I’m a pretty normal person.
At least I like to think I am.
But maybe I just think I am, because I don’t know otherwise.
I was sitting with my children and their spouses around our fire pit, talking about our family’s “culture”. My daughter-in-law shared how she had to acclimate and get used to the “Koenig way” of doing things and handling things when she first was getting to know us.
My thoughts started in this way: ,“Yeah, that would be hard to integrate into, if you were used to a different way.”
And then: “What is she talking about? We are just normal. We do things the normal way.”
As the conversation progressed, she brought up another situation where she had felt out of sync with us.
I said somewhat mockingly, “Great. Tell me something else that I am going to feel guilty about.”
My daughter interrupted me, gently but firmly, and said, “Mom. If that’s how you’re hearing it, then you aren’t listening right. Listen to her.”

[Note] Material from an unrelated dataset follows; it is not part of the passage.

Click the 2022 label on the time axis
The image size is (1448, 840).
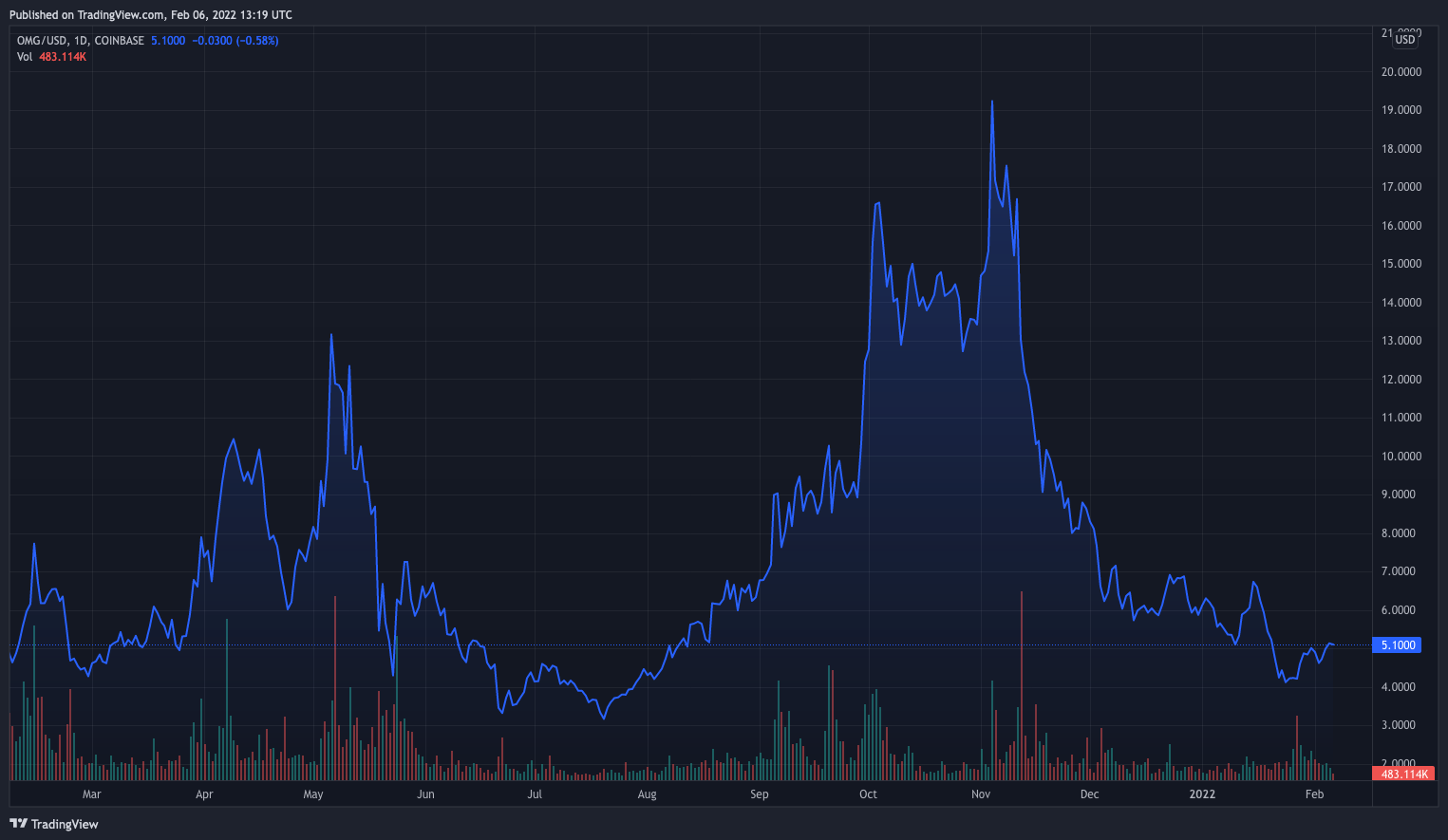click(1202, 794)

I was taken aback, and somewhat embarrassed. But I got the message.
I needed to listen.
Listen, and not be defensive.
Listen, and acknowledge the work it took for my daughter-in-law to integrate and feel a part of this large family who did things in a way that was far different from her family growing up.
Listen, and not make it all about me and how I felt about it.
Our family is not big on expressing emotions in a gush-it-all out kind of way. (We are part German. This may have something to do with it.)
Sometimes, there is a holding back, a pondering of what we actually want to say. A silence, in order to keep from saying something that might hurt another’s feelings or make the situation worse. Time to consider our words.
Or, often, less altruistically, a sly or snarky remark, a sarcastic comment. A silence that signals a grudge, rather than a graciousness.
My daughter-in-law’s family is more of the hash-it-all-out kind of family. Right away, right now.
You can see where there might be some clash of culture.
And why she struggled to fit in and feel a part of things at first.
My son-in-law, originally from Georgia, also ran into some cultural differences, with our family. “Bless your heart”, sweet tea, and a full recitation of when you first met Jesus is not a part of our Midwestern sensibilities.
He went away from our first meeting thinking that we hated him (we didn’t, for the record, and were aghast when we found out later that was what he thought).
We thought everything had gone fine and was just “normal.” Because we are normal. (And right. )
Listening is hard.
Sometimes it’s hard to pay attention and not let my mind wander. Sometimes it’s hard to intuit what is behind what someone is saying, when their words may not match up to their body language or facial expressions.
But sometimes (often!) it’s hard, because I am busily composing my rebuttal to tell the other person how they are wrong, or getting ready defend my point of view, instead of really listening to the person across from me.
When I stop my own mind-churning, and my trying to figure out how to present myself and my opinions as superior and right, and just listen to others, it’s amazing what happens. I hear what they really are saying, and it affirms the person’s significance.
We actually communicate.
My reaction at the fire pit reminded me of how many people in the majority culture (whites) react when they hear the stories of minority people who are trying to tell about their experiences, and their difficulties in navigating a culture that is different to their own. Ask a white person to describe his culture, and he may say, “I don’t know. It’s just normal. “ Because it is the majority culture, there is no pressing need for him to examine his culture and compare it to those around him who come from a different one. The majority is considered “normal”; he doesn’t have to figure out how to fit in with any other culture in order to live his life.
The nonwhite people around us, however, have a much different experience. They have to be fluent in both white culture and their own culture, if they hope to succeed and thrive; if they hope to get along.
And many times, if they just hope to survive.
The conversation that night reinforced the idea that if I, as a white person, hope to understand and know my nonwhite brothers and sisters, I will have to be willing to listen to their stories.
I will have to be willing to listen to how they experience life, often far differently than my own experience.
I need to be willing to put down my defenses, lay down my fears and guilt, open my ears, listen, and honor their words.
I need to make it not all about me, and how I feel about things.
Listening well to the minorities in our society will not change situations or solve problems in and of themselves. But it will help. It will acknowledge that there are different experiences that we have not had, different issues and influences, hardships and difficulties that have arisen because of both past and current injustices.
It won’t solve things immediately. But it will be a start.